Affirmative-action programs should be supported because they promote the entry of URM students into medical school.
Financial assistance should be broadened for URM students, including federal funding for diversity programs, Title VII funding, loan-forgiveness/repayment programs, and tuition reimbursement.
Educational and health care institutions and organizations must employ individuals who are primarily responsible for the implementation, management, and evaluation of diversity programs that address the full spectrum of diversity as described in Recommendation 1.

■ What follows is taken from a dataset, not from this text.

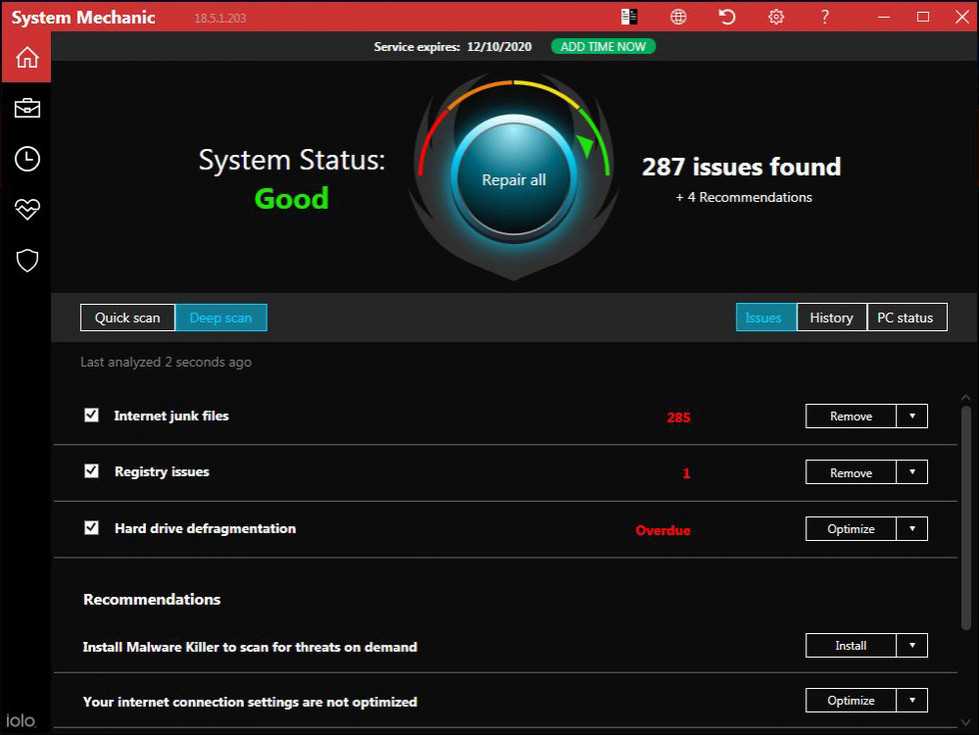
Task: Click the undo arrow icon in title bar
Action: click(727, 16)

Institutional commitment to improve workforce diversity must include formal programs or mechanisms to ensure that individuals of diverse backgrounds can rise to leadership positions. Furthermore, commitment from a number of groups (including institutions, the AAP, AAP chapters, medical societies, federal agencies, and policy makers) is necessary to ensure the provision of CEHC.
Pediatricians should assume a leadership role in advocating for CEHC for all infants, children, adolescents, and young adults.
The AAP, along with health care organizations at all levels, should continue to participate in the development and assessment of effectiveness of educational programs that promote CEHC. The curricula should address issues including but not limited to the patient’s and one’s own cultural beliefs, values, behaviors, customs, language, sexual orientation, religious beliefs, disabilities, and other distinct attributes.
Pediatricians must continue to work locally with hospitals, offices, and managed care organizations as well as commercial and government insurance payers to develop policies and programs that address health care needs specific to their communities.
Mandates from both the government and insurers to improve the provision of CEHC must be accompanied by funding or payment to support the infrastructure necessary to implement these programs and assess their effectiveness.
Public and private incentive programs must be established to encourage the implementation of national, regional, state, and community-based initiatives to improve the delivery of CEHC.
Lead Authors
Beth A. Pletcher, MD, FAAP
Mary Ellen Rimsza, MD, FAAP
Committee on Pediatric Workforce, 2011–2012
Mary Ellen Rimsza, MD, FAAP, Chairperson
William T. Basco, MD, MS, FAAP
Andrew J. Hotaling, MD, FAAP
Ted D. Sigrest, MD, FAAP
Frank A. Simon, MD, FAAP
Former Committee Members
Luisa I. Alvarado-Domenech, MD, FAAP
Beth A. Pletcher, MD, FAAP, Past Chairperson
Richard P. Shugerman, MD, FAAP
Liaisons
Christopher E. Harris, MD, FAAP – Section Forum Management Committee
Gail A. McGuinness, MD, FAAP – American Board of Pediatrics
Consultant
Kelly Towey, MEd
Staff
Carrie L. Radabaugh, MPP
This document is copyrighted and is property of the American Academy of Pediatrics and its Board of Directors. All authors have filed conflict of interest statements with the American Academy of Pediatrics. Any conflicts have been resolved through a process approved by the Board of Directors. The American Academy of Pediatrics has neither solicited nor accepted any commercial involvement in the development of the content of this publication.
The recommendations in this statement do not indicate an exclusive course of treatment or serve as a standard of medical care. Variations, taking into account individual circumstances, may be appropriate.
All policy statements from the American Academy of Pediatrics automatically expire 5 years after publication unless reaffirmed, revised, or retired at or before that time.
Some support groups, community organizations, and researchers are now using the acronym LGBTQ or GLBTQ instead of LGBT. The “Q” may represent questioning or queer (in a nonpejorative way) and includes individuals who are uncertain of their sexual orientation but may still be considered a sexual minority or who self-identify as queer. However, according to the Gay & Lesbian Alliance Against Defamation, the use of the term “queer” is not universally accepted within the LGBT community, and care should be taken to avoid its use unless quoting or describing someone who self-identifies as queer.